Records for this exercise Start Marker

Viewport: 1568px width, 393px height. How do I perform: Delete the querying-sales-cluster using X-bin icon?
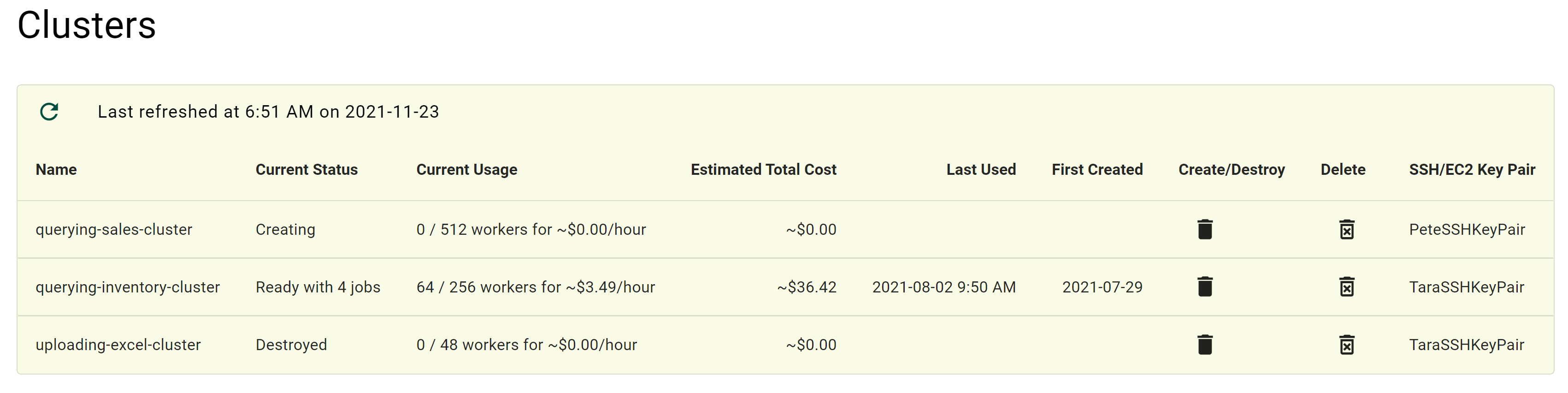pyautogui.click(x=1346, y=230)
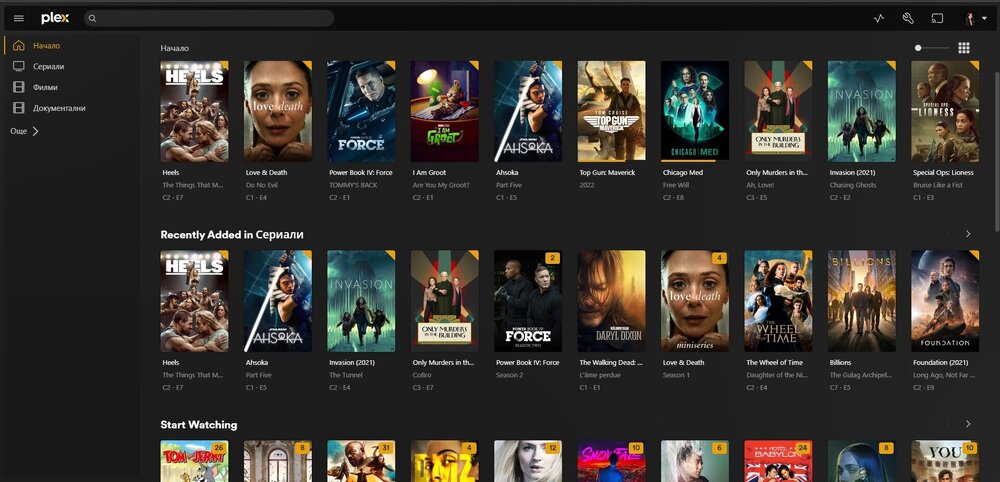Switch view with the grid layout icon

tap(964, 47)

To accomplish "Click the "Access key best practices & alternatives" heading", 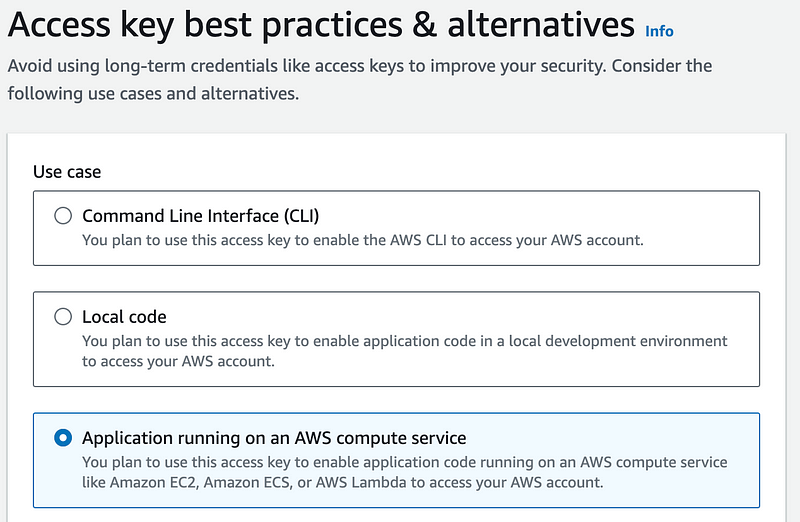I will 321,24.
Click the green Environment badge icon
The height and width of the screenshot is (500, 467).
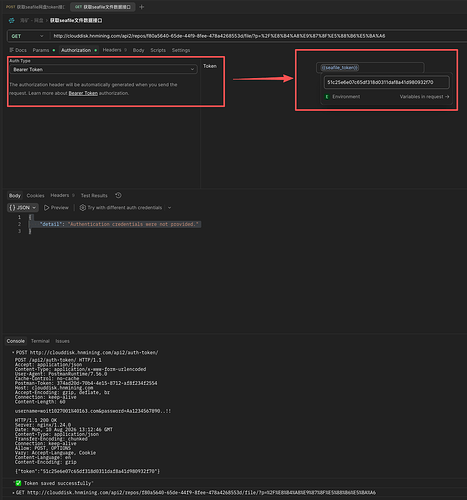point(327,97)
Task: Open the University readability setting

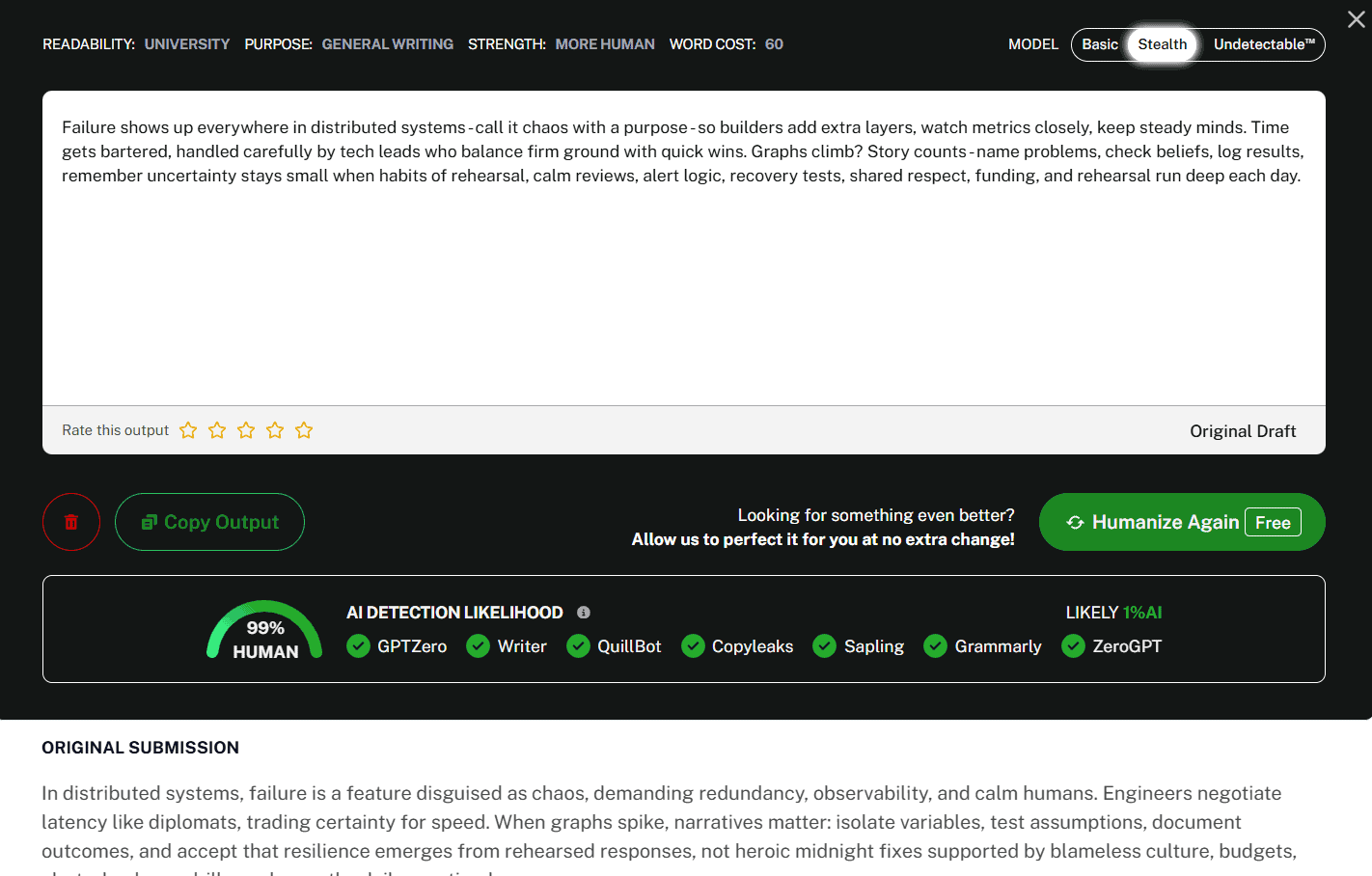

Records for this exercise End Marker

§ **What this task involves**:
Return, exactly as they appear, the lines from the line containing "Click the green Environment badge icon" through the end of the records above, both ends included, without pictures.

§ **Exercise output**:
Click the green Environment badge icon
The height and width of the screenshot is (500, 467).
point(327,97)
Task: Open the University readability setting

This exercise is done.